Somerset House is these days home to a range of cultural and artistic organisations – from the British Fashion Council to the National Youth Orchestra and, in the north wing, the Courtauld Institute of Art. And as well as hosting various art installations, the central courtyard is host to an ice-skating rink over winter.
For more on Somerset House, see www.somersethouse.org.uk.
December 2, 2013
While the designation of London’s oldest public library depends on your definition, for the purposes of this article we’re awarding the title to the Guildhall Library.
Its origins go back to about 1425 when town clerk John Carpenter and John Coventry founded a library – believed to initially consist of theological books for students, according to the terms of the will of former Lord Mayor, Richard (Dick) Whittington (for more on him, see our previous post here).
Housed in Guildhall (pictured above), this library apparently came to an end in the mid-1500s when Edward Seymour, the Duke of Somerset and Lord Protector for the young King Edward VI, apparently had the entire collection loaded onto carts and taken to Somerset House. They were not returned and only one of the library’s original texts, a 13th century metrical Latin version of the Bible, is in the library today.
Some 300 years passed until the library was re-established by the City of London Corporation. Reopened in 1828, it was initially reserved for members of the Corporation but the membership was soon expanded to include”literary men”.
By the 1870s, when the collection included some 60,000 books related to London, the library moved into a new purpose-built building, located to the east of Guildhall. Designed by City architect Horace Jones, it opened to the public in 1873.
The library lost some 25,000 books during World War II when some of the library’s storerooms were destroyed and after the war, it was decided to build a new library. It opened in 1974 in the west wing of the Guildhall where it remains (entered via Aldermanbury).

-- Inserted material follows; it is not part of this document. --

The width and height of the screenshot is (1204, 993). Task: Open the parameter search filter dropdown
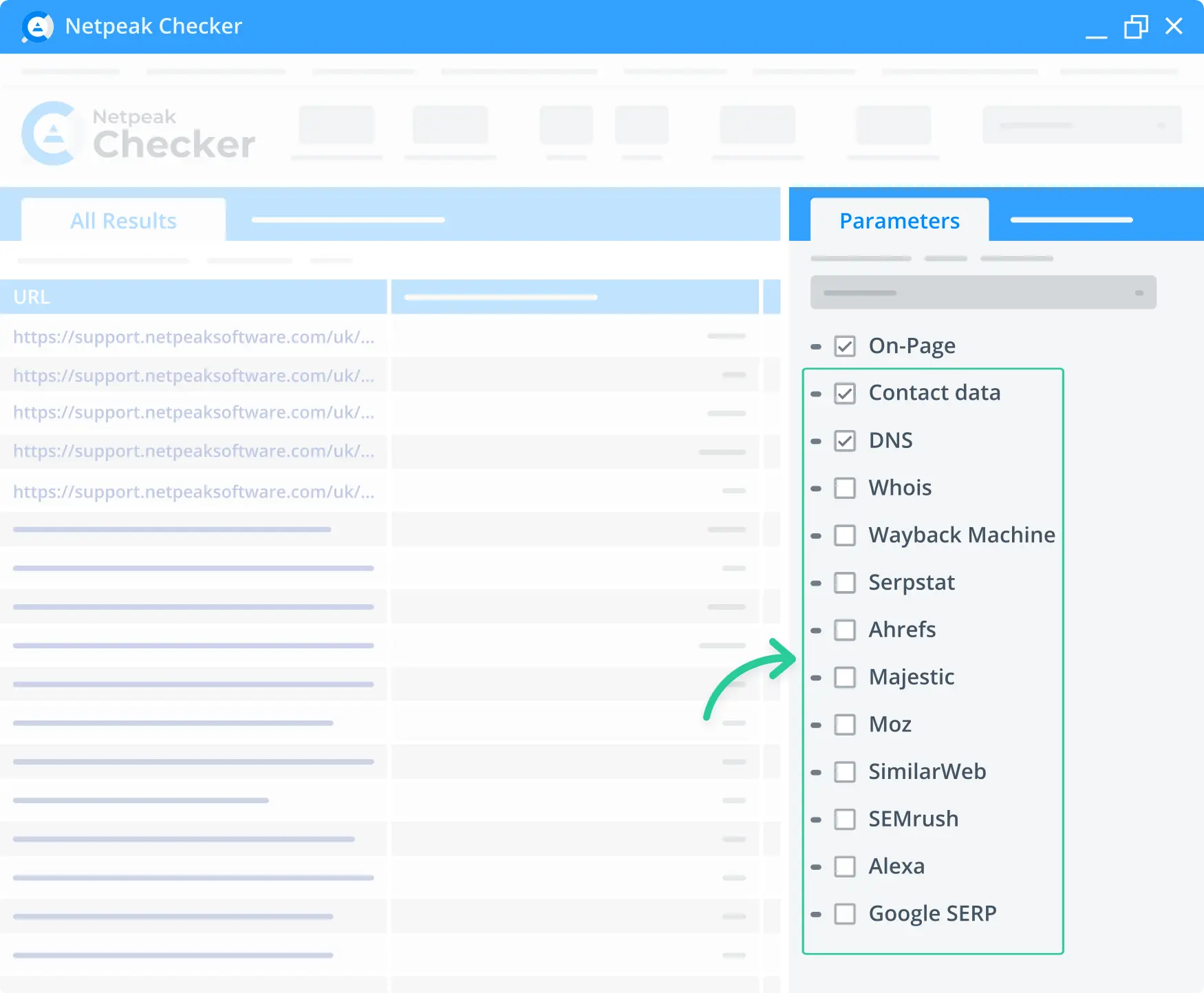(1143, 292)
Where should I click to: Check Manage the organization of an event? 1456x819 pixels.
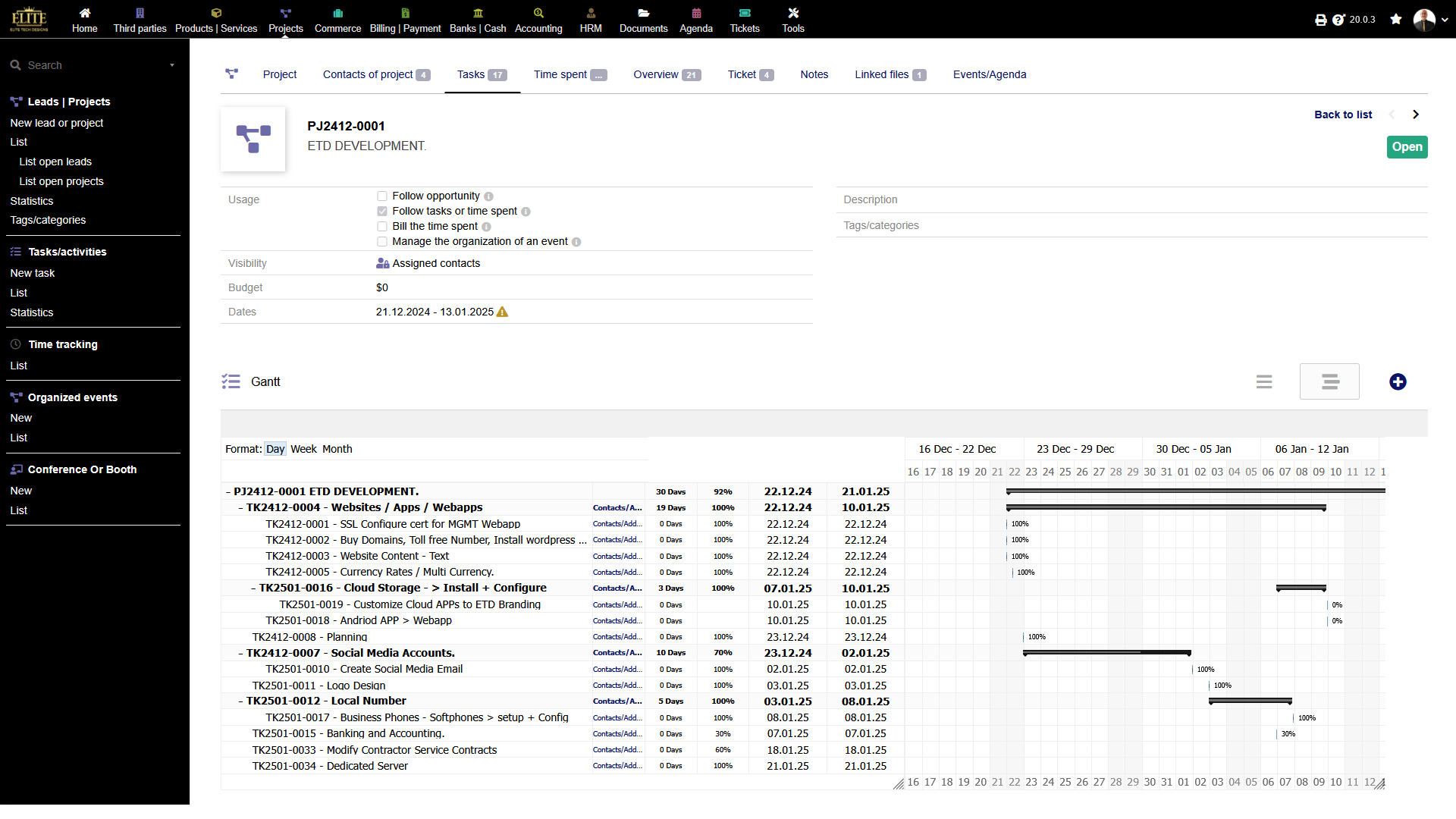pos(382,241)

Today, the 200,000 item collection includes books, pamphlets, periodicals including the complete London Gazette from 1665 to the present, trade directories and poll books as well as the archive collections such as those of the livery companies, the Stock Exchange and St Paul’s Cathedral and special collections related to the likes of Samuel Pepys, Sir Thomas More, and the Charles Lamb Society.
The library also holds an ongoing series of exhibitions.
Where: Guildhall Library, Aldermanbury; WHEN: 9.30am to 5pm, Monday to Saturday; COST: Entry is free and no membership of registration is required but ID may be required to access rarer books; WEBSITE: www.cityoflondon.gov.uk/things-to-do/visiting-the-city/archives-and-city-history/guildhall-library/Pages/default.aspx.